Task statement =>
The required output is the stretch from the line containing "Task: Open the Audit Level dropdown" through the line containing "Where should I" in the records below, unaltered and with no pictures.

Task input =>
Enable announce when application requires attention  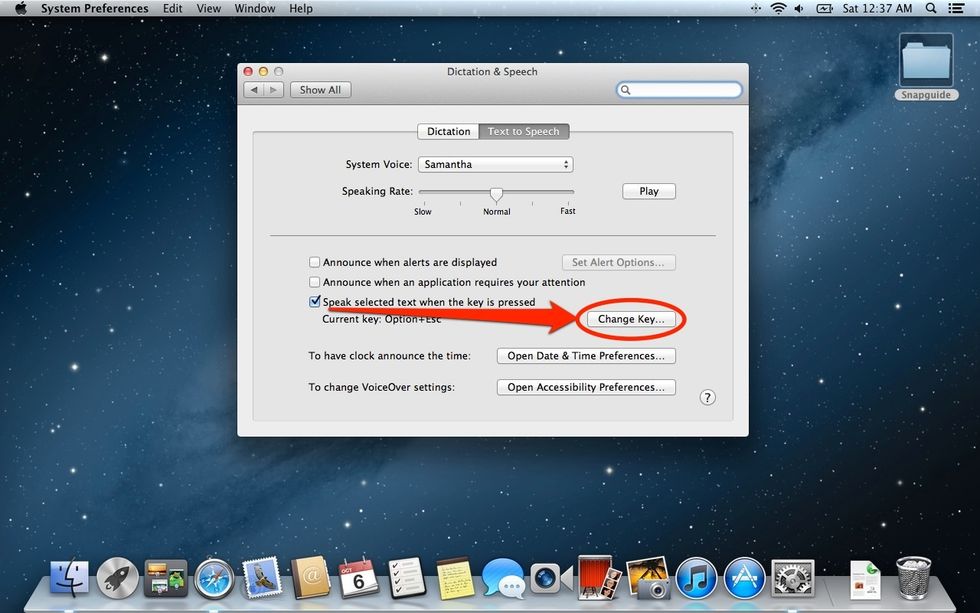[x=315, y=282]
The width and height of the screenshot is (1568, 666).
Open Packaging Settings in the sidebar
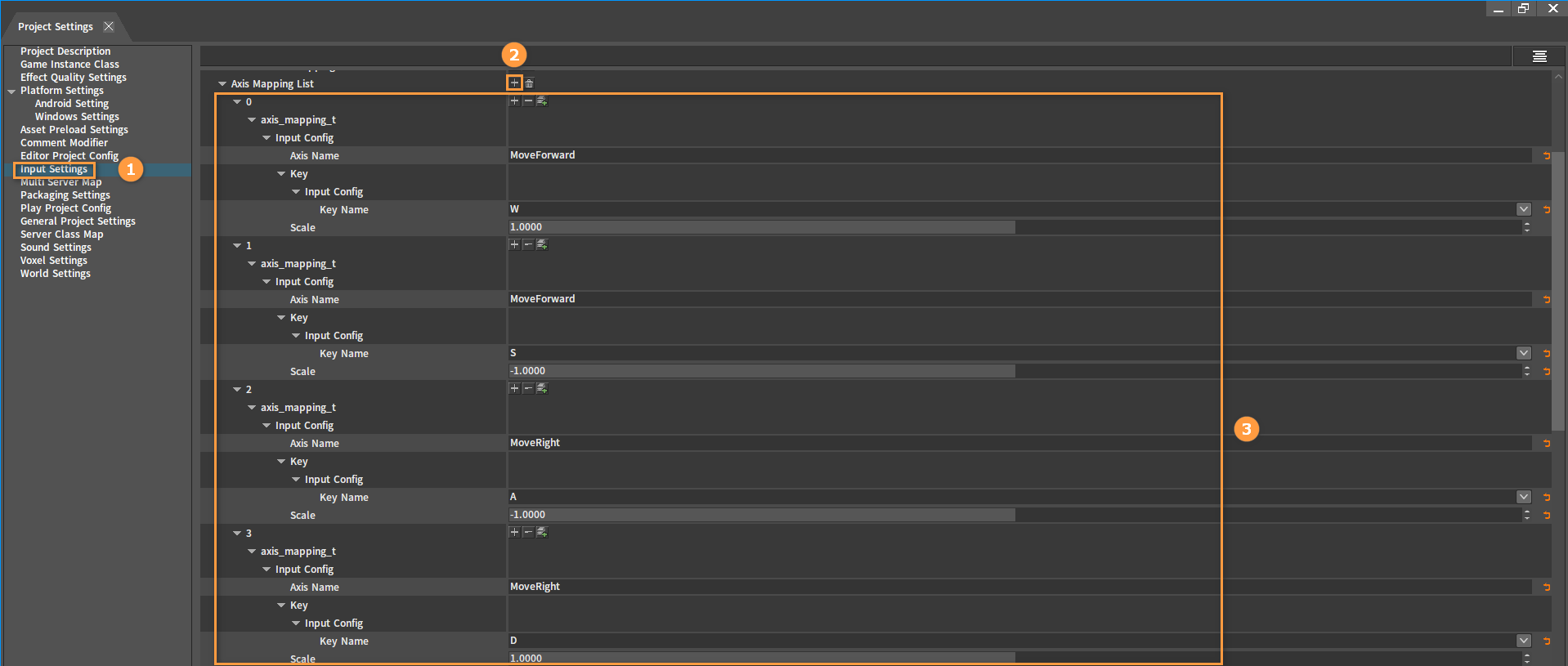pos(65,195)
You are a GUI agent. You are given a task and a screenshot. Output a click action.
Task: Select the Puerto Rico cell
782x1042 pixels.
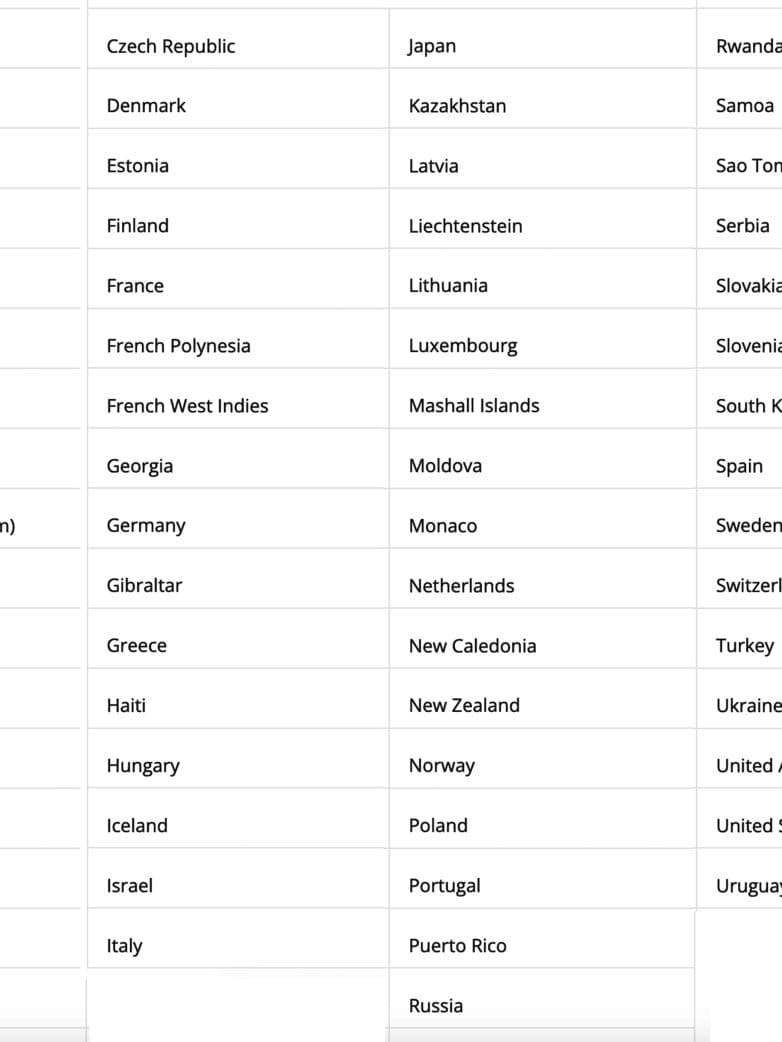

--

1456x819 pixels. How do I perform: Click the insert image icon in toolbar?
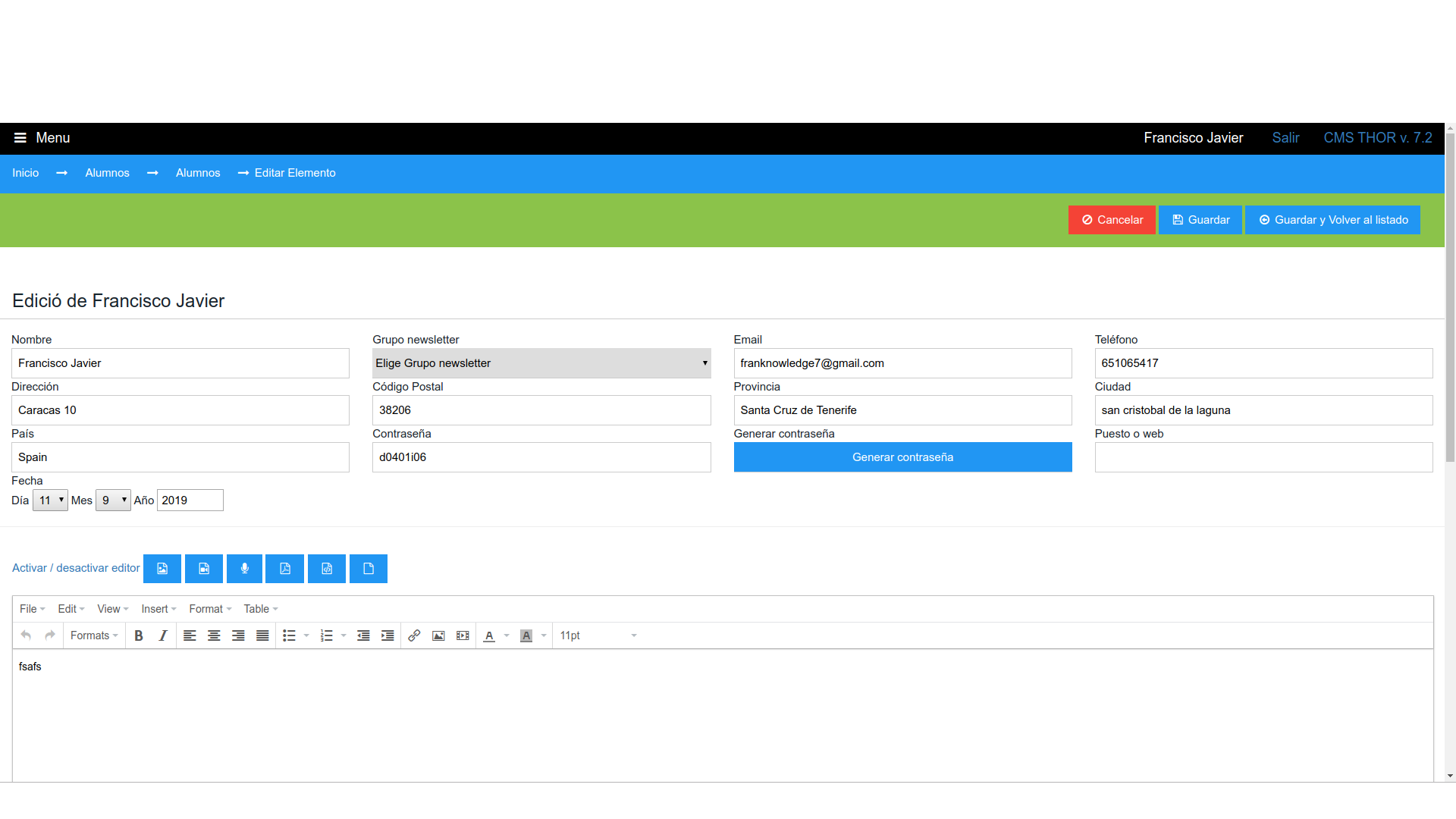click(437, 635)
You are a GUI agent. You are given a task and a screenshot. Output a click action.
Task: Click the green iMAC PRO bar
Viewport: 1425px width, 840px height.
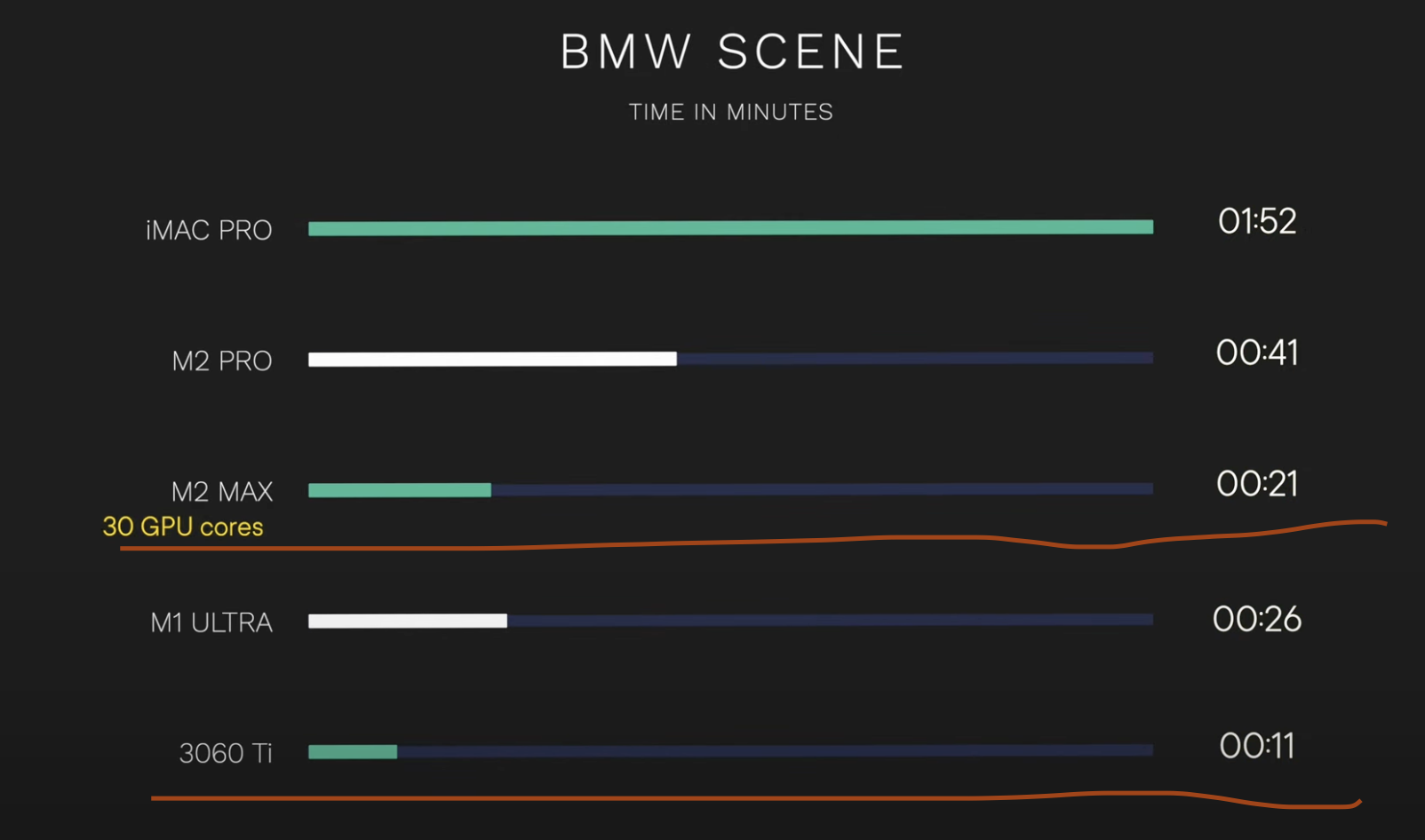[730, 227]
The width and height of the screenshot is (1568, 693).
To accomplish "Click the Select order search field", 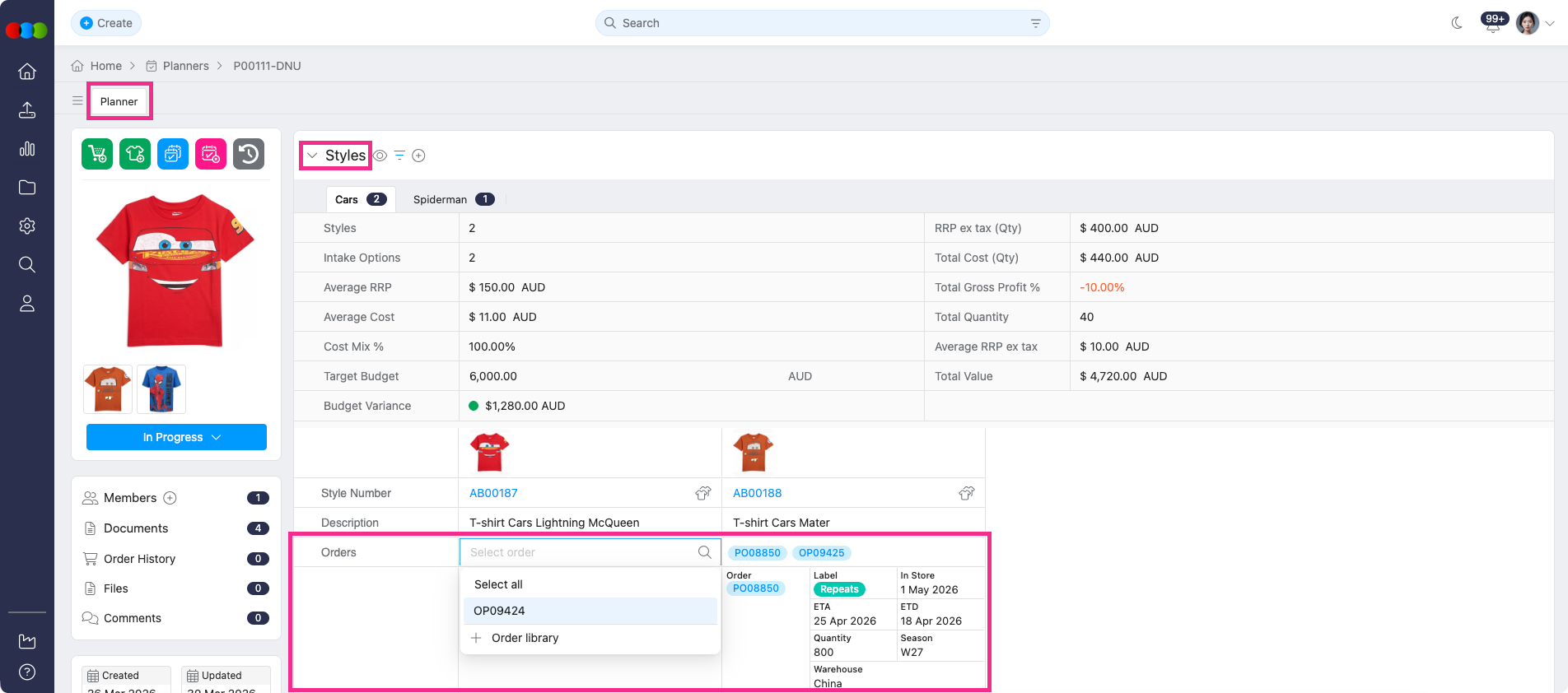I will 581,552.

---

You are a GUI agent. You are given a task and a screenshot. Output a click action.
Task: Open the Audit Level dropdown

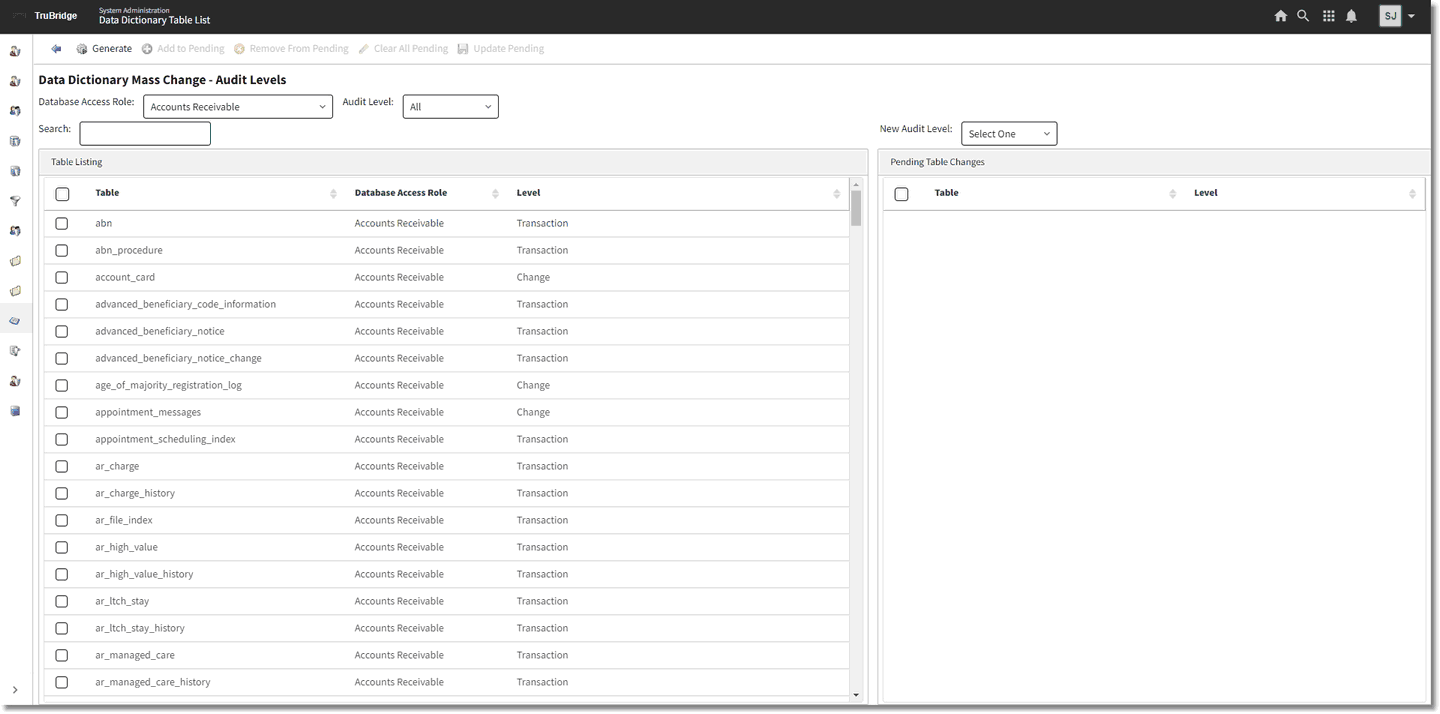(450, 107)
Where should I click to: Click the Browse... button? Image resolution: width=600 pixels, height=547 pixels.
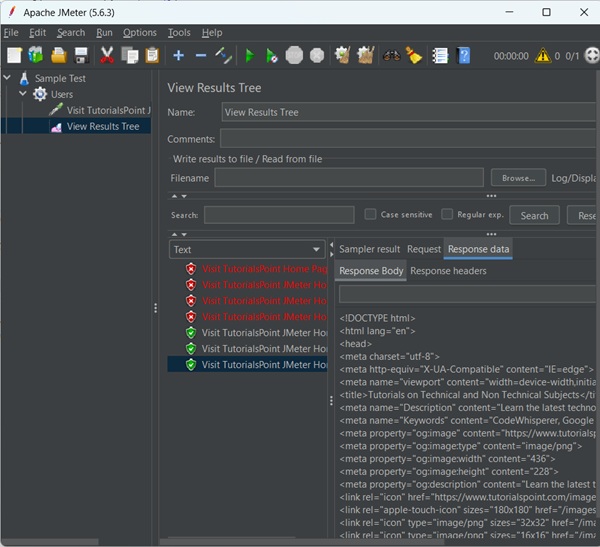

Solution for this exercise =>
Task: Open the Audit Level dropdown

(450, 107)
Where should I click to: Click the Browse... button? Image resolution: width=600 pixels, height=547 pixels.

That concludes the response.